#### Information shown
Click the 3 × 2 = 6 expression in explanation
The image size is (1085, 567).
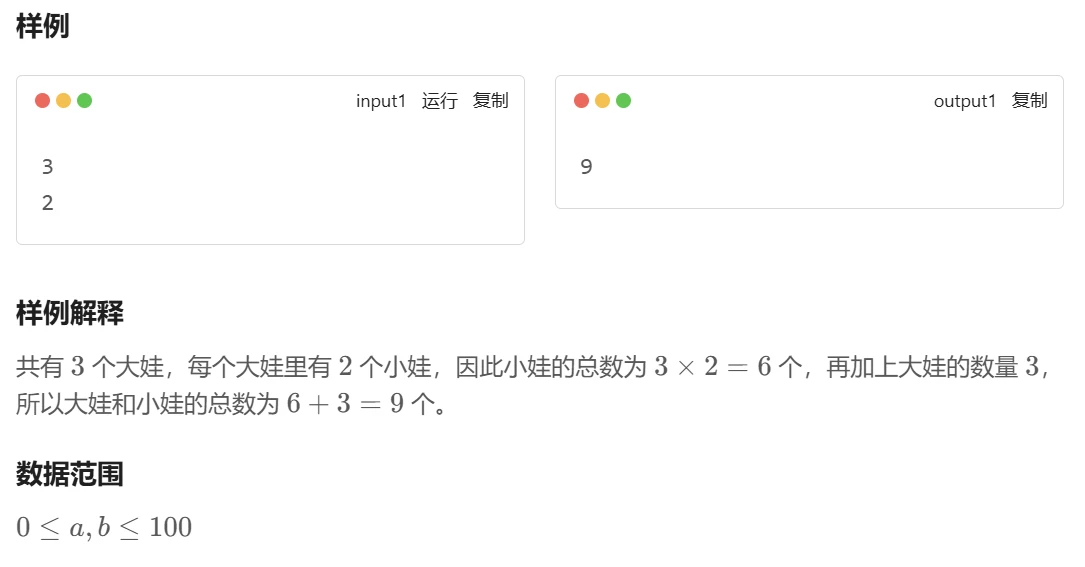coord(713,367)
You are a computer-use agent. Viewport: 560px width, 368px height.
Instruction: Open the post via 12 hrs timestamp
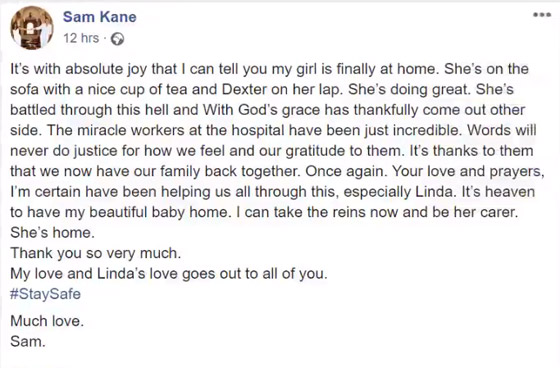[x=81, y=38]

#### Task requirements
Output nothing but the lines from the one containing "The image size is (1085, 567)." to the end of the listing, both ends included, reproduced exactly. Pictures stay out.

#### Reply to the exercise
The image size is (1085, 567).
coord(713,367)
You are a computer-use agent. Viewport: 560px width, 368px height.
Instruction: Open the post via 12 hrs timestamp
[x=81, y=38]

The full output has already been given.